GABA, somatostatin and enkephalin are neurotransmitters of enteric interneurons and comprise part of the intrinsic neural circuits regulating peristalsis. Within the relaxation phase of reflex peristalsis, nitric oxide (NO) is released by inhibitory motor neurons and perhaps enteric interneurons as well. Previously, we identified by GABA transaminase (GABA-T) immunohistochemistry, a subpopulation of GABAergic interneurons in the human colon which also contain NO synthase activity and hence produce NO. In this study, we have examined further the capacity for cotransmission within the GABAergic innervation in human colon. The expression of two important neuropeptides within GABAergic neurons was determined by combined double-labelled immunocytochemistry using antibodies for GABA-T, enkephalin and somatostatin, together with the demonstration of NO synthase-related NADPH diaphorase staining in cryosectioned colon.
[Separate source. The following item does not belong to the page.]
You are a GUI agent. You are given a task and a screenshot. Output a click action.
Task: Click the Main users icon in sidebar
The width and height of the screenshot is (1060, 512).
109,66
Both neuropeptides were found in GABAergic neurons of the colon. The evidence presented herein confirms the colocalization of NO synthase activity and GABA-T immunoreactivity in subpopulations of enteric neurons and further allows the neurochemical classification of GABAergic neurons of the human colon into three subsets: (i) neurons colocalizing somatostatin-like immunoreactivity representing about 40% of the GABAergic neurons, (ii) neurons colocalizing enkephalin-like immunoreactivity, about 9% of the GABAergic neurons and (iii) neurons colocalizing NO synthase activity, about 23% of the GABAergic neurons. This division of GABAergic interneurons into distinct subpopulations of neuropeptide or NO synthase containing cells is consistent with and provides an anatomical correlate for the pharmacology of these transmitters and the pattern of transmitter release during reflex peristalsis.